Falling in love with a French man meant British author Melanie Cantor spent many romance-filled months travelling to and from Paris. Photo / Getty Images
Author Melanie Cantor fell in love with a Frenchman in Juan-les-Pins — but there was no fairytale ending. As told to Nick McGrath.
I had just turned 21 and was living at home with my parents in North London and working as an assistant for a West End theatrical agent,when I took a holiday to Juan-les-Pins with my friends Julie and Ian in 1978.
At the time, Juan was the cheaper sister of Cannes, full of young people and cafes and bars, such as Pam Pam and Le Whisky à Gogo. Walking down the street, there were little boutiques full of clothes on racks that spilt on to the streets and everywhere was crowded. The tree-lined boulevard followed the private beaches with their colourful parasols until you got to the less flamboyant plage publique.

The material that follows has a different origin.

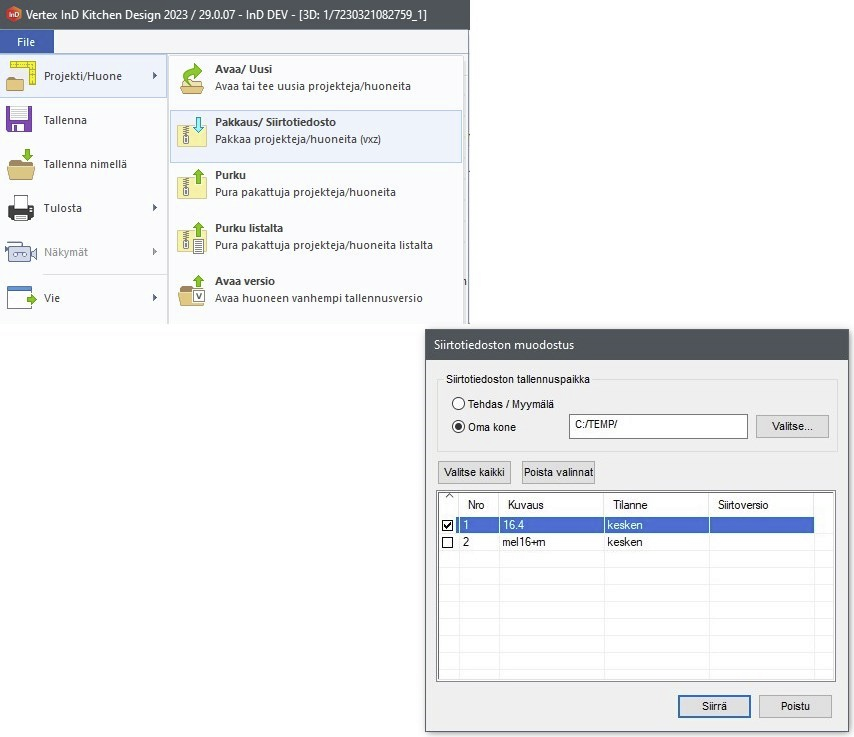Open the File menu tab
The height and width of the screenshot is (737, 854).
[26, 42]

Opposite our hotel was our favourite haunt: a neon-signed, triangular-shaped cafe called Le Crystal. That was where I met Didier, a very handsome and sophisticated-looking man, with broad shoulders and a girlfriend.

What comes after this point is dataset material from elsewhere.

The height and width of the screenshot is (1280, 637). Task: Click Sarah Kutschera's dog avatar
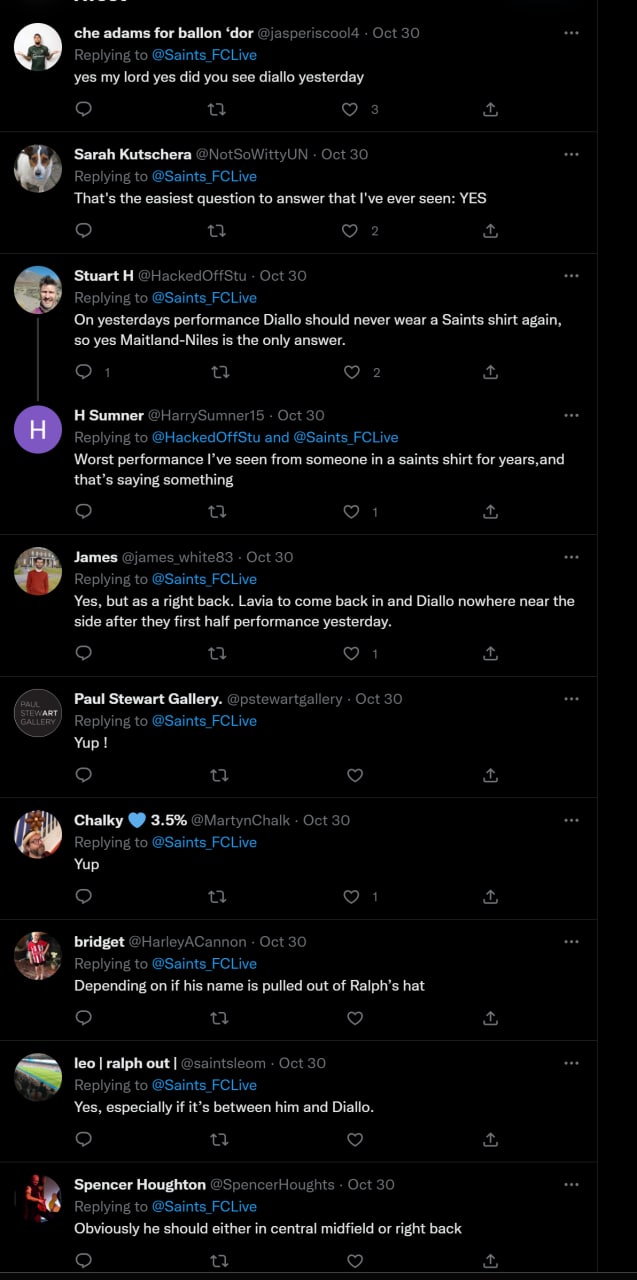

Didier and his group of friends used to hang out on the same stretch of the boulevard as us and we gradually drifted into conversation with them, but it wasn't until the penultimate night, when Didier's girlfriend had gone home, that we started to talk properly. I think Didier was as much of an Anglophile as I was a Francophile and we hit it off. And as for his girlfriend? We didn't mention her.
After a while, Didier and his friend, Serge, invited Julie and me to join them for a meal at his mother's rambling house just up the coast in Cannes. We drove up there in his white Peugeot 204 convertible, which felt terribly exciting and, after he had cooked a candlelit dinner on the terrace, Didier and I disappeared.
The next day, Julie and I had to fly home. Didier kindly drove us to the airport and asked for a piece of paper so he could leave me his details. I gave him a postcard on which I had written the current exchange rates. From what he wrote, I could tell he was as smitten with me as I was with him.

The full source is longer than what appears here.